Stored records
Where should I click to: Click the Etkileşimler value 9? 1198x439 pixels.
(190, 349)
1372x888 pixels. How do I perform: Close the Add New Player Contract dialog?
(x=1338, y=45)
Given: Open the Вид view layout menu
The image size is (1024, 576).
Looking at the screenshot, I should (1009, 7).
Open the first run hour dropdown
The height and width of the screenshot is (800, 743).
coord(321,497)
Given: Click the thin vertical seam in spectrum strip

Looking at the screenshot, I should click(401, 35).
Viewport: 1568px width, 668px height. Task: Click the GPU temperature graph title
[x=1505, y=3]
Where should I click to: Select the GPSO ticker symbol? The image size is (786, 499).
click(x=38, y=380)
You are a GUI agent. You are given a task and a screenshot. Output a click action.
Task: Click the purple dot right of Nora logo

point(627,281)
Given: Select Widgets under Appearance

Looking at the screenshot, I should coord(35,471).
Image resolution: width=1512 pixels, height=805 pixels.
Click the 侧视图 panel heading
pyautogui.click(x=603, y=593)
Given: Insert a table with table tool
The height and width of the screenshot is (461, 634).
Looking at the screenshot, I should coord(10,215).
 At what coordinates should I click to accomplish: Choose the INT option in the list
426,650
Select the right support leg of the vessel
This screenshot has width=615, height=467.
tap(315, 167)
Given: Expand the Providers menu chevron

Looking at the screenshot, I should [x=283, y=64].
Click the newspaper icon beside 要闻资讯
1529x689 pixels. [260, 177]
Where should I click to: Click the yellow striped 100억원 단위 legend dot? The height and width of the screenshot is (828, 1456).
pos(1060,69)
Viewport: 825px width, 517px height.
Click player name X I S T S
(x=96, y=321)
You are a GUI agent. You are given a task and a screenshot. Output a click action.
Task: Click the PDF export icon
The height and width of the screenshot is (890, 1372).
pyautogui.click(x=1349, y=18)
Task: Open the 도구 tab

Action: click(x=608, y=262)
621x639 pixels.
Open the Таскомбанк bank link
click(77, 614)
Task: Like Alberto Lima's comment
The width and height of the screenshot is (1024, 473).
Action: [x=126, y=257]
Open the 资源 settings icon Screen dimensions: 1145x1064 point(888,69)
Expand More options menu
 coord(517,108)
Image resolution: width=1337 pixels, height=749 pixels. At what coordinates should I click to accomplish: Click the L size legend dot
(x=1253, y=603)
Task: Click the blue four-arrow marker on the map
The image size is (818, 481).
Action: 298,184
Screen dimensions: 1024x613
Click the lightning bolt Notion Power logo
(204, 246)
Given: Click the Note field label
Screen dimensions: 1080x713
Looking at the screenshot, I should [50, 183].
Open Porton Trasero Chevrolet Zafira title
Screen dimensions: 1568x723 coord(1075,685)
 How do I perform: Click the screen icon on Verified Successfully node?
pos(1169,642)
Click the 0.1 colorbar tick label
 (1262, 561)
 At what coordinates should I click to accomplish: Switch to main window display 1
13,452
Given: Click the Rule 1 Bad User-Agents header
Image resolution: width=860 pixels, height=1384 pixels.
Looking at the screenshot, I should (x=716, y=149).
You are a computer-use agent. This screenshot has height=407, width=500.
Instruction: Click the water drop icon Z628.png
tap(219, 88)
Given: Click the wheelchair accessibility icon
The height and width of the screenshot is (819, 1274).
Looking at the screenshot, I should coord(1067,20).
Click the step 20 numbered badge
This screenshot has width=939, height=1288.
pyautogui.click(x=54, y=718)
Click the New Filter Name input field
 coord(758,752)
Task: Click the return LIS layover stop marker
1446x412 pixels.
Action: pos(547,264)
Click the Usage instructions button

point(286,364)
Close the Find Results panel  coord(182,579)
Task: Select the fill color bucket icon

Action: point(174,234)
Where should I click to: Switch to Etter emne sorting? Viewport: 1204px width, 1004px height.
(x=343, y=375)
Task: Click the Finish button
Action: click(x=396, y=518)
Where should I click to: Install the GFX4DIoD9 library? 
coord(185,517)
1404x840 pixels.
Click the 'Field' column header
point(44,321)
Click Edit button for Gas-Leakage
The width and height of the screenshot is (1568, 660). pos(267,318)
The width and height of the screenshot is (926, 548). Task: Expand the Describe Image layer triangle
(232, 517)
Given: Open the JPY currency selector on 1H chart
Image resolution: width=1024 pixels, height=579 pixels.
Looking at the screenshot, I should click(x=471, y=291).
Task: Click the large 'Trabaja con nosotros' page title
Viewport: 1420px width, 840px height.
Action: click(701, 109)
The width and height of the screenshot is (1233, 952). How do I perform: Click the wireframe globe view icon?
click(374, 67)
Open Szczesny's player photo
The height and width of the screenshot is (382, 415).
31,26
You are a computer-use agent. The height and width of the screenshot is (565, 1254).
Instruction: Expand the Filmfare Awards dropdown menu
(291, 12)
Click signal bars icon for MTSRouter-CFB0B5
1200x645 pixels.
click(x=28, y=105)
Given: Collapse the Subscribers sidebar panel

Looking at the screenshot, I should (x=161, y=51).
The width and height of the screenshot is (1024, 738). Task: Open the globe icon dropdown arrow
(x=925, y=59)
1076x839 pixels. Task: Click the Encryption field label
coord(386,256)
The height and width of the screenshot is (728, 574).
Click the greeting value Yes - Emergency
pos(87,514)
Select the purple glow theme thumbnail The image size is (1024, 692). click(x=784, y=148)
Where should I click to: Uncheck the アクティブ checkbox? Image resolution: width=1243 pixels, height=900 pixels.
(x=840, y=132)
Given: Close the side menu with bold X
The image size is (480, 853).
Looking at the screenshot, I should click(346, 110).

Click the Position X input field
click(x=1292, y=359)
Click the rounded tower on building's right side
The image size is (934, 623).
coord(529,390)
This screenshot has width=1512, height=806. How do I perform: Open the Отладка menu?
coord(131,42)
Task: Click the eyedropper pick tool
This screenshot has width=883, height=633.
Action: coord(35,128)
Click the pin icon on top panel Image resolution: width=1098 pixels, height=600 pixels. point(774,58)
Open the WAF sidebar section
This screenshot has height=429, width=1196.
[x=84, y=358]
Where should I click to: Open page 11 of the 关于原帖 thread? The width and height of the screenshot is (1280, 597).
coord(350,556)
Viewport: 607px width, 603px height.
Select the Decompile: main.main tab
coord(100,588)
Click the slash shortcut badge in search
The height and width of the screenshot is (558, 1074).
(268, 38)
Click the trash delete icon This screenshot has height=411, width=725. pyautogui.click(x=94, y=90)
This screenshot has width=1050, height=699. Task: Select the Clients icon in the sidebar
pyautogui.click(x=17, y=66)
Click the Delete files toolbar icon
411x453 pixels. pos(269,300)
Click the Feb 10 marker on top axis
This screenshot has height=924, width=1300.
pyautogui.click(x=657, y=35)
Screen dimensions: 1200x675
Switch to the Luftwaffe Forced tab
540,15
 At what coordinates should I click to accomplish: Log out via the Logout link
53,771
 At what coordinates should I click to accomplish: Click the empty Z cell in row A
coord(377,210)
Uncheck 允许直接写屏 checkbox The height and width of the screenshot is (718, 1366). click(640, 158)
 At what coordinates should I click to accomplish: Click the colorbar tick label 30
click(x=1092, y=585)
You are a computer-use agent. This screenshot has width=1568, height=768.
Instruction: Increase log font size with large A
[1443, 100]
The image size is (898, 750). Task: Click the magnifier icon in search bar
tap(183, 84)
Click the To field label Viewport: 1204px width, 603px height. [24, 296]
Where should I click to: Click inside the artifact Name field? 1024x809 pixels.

WORK ITEM. Report every line in the data that holds "computer", copying each one.

WRITTEN REPLY.
You are a computer-use agent. This screenshot has height=407, width=500.
You are a computer-use agent. The height and width of the screenshot is (565, 1254).
You are a computer-use agent. This screenshot has width=1568, height=768.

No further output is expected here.